/---

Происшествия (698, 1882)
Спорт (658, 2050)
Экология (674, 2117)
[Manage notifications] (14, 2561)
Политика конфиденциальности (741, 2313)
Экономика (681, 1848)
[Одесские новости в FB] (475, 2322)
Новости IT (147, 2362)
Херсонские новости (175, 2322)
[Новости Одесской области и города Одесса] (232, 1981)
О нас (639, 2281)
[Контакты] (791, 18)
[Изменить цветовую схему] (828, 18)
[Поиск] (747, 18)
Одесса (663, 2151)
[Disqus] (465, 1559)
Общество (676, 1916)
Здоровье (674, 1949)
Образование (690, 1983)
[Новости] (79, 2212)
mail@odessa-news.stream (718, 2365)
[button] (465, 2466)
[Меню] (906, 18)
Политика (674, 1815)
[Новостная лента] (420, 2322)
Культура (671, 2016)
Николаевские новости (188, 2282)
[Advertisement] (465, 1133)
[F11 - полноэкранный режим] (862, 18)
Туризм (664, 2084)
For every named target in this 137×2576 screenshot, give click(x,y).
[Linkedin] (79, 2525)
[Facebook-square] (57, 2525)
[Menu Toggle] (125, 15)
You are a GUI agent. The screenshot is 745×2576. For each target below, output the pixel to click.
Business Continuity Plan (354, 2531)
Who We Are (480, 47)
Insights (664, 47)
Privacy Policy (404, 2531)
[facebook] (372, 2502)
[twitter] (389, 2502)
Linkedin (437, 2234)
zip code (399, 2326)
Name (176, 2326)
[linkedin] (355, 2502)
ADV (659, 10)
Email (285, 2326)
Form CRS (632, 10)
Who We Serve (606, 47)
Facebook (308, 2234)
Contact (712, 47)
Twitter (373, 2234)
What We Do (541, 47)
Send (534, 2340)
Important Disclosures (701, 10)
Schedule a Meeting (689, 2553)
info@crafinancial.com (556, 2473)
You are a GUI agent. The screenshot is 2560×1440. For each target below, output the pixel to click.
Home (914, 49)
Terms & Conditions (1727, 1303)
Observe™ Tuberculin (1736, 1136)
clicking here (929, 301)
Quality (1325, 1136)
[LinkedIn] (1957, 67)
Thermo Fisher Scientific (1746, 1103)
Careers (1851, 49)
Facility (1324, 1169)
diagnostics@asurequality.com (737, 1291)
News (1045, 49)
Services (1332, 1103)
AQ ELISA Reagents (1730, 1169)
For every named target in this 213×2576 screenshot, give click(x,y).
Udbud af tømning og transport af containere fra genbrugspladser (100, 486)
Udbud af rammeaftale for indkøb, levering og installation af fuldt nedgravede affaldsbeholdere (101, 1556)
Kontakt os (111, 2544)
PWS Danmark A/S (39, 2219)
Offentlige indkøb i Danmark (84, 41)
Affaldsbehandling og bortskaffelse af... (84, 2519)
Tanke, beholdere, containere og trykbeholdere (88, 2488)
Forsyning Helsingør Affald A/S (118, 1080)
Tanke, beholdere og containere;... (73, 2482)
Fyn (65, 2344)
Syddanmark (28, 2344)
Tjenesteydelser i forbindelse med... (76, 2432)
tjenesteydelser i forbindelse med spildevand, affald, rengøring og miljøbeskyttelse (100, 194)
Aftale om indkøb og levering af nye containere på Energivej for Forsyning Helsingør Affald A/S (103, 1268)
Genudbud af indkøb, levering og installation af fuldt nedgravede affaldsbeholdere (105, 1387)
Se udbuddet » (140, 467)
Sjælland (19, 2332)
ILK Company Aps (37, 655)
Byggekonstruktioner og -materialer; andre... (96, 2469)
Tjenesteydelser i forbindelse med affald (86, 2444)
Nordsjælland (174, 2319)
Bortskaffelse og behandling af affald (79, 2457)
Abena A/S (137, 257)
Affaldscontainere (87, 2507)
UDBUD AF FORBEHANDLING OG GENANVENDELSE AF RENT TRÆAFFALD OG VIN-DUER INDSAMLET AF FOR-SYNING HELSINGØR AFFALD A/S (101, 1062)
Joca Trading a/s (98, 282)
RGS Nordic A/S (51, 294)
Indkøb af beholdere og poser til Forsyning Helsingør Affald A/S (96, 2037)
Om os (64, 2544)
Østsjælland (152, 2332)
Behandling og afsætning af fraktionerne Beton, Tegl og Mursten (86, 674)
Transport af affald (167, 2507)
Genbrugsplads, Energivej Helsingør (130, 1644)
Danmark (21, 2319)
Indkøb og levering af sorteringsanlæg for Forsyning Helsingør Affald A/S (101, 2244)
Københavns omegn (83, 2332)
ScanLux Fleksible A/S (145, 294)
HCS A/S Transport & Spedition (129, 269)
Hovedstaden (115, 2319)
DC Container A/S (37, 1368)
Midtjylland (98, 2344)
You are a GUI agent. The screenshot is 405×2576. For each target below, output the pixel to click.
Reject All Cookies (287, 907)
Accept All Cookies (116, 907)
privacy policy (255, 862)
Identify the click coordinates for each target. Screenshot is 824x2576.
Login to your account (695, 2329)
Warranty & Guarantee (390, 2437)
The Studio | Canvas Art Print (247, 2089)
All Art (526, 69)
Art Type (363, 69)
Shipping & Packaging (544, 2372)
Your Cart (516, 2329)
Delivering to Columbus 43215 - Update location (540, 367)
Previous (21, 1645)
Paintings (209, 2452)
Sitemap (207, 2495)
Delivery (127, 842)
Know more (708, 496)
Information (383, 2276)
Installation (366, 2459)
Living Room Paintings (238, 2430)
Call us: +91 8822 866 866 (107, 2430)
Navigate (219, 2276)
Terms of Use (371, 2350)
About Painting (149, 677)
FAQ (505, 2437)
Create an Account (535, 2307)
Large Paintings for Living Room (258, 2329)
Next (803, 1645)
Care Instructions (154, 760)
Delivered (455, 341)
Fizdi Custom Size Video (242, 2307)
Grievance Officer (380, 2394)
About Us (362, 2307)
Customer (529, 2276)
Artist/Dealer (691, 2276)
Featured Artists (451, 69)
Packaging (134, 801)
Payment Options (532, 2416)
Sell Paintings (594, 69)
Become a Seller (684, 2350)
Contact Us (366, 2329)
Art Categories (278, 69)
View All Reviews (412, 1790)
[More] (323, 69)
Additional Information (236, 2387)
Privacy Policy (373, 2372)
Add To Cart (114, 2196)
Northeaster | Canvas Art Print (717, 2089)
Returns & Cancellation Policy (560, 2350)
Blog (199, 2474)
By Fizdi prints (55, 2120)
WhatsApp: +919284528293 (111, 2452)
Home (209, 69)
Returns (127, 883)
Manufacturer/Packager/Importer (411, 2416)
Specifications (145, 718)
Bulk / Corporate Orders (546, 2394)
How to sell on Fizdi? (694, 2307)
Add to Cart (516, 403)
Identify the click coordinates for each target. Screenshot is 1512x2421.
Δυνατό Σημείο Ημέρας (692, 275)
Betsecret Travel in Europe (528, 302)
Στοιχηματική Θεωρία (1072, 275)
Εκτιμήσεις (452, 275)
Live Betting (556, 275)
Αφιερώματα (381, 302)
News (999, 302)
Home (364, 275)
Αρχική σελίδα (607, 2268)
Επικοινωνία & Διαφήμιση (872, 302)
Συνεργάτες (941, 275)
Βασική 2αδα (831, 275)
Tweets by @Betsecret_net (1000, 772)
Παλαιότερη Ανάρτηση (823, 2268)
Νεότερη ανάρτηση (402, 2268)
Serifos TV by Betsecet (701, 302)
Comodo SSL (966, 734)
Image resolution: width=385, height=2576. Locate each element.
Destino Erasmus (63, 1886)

\---

All lines above that hold the string "affaldsbeholdere" should be copied.

Reply to the exercise:
Udbud af rammeaftale for indkøb, levering og installation af fuldt nedgravede affaldsbeholdere (101, 1556)
Genudbud af indkøb, levering og installation af fuldt nedgravede affaldsbeholdere (105, 1387)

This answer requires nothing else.